Output only the lines of the entries that follow, starting at the one with "You are a GUI" and running down to the one with "The image size is (2040, 1147).", both included and unchanged.

== Task input ==
=======

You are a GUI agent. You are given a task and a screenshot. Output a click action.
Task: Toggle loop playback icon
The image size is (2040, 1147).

=======

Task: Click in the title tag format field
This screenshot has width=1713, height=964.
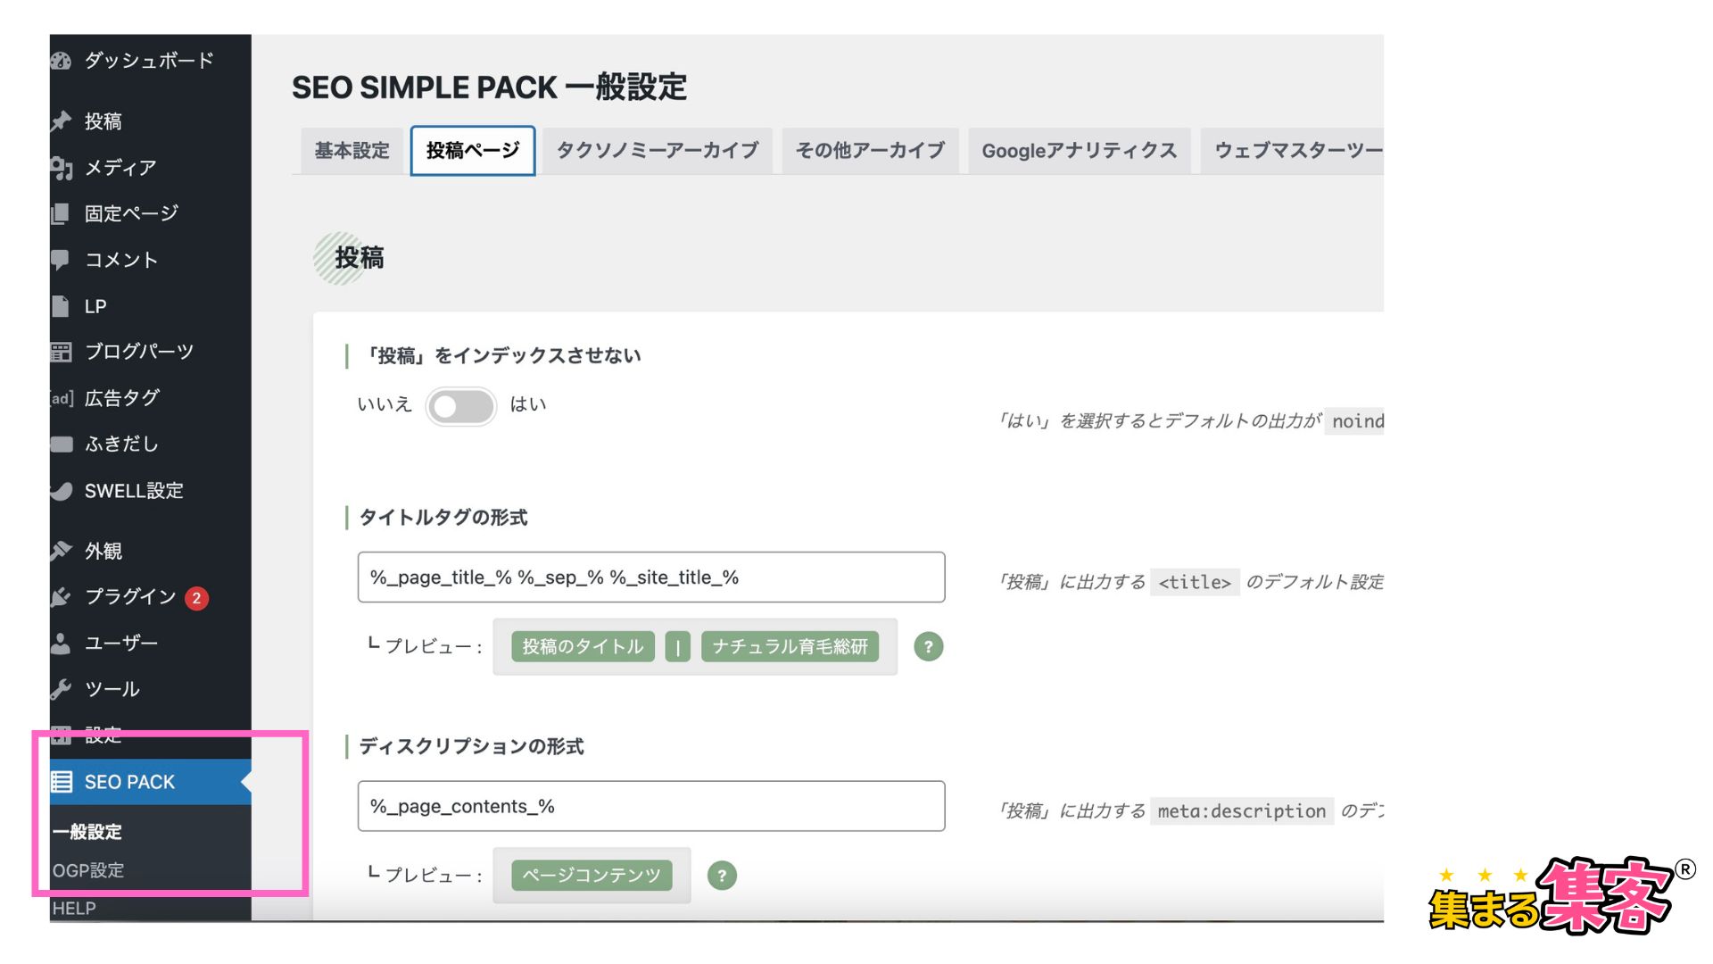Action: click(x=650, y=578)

=======

== Response for this exercise ==
You are a GUI agent. You are given a task and a screenshot. Output a click action.
Task: Toggle loop playback icon
The image size is (2040, 1147).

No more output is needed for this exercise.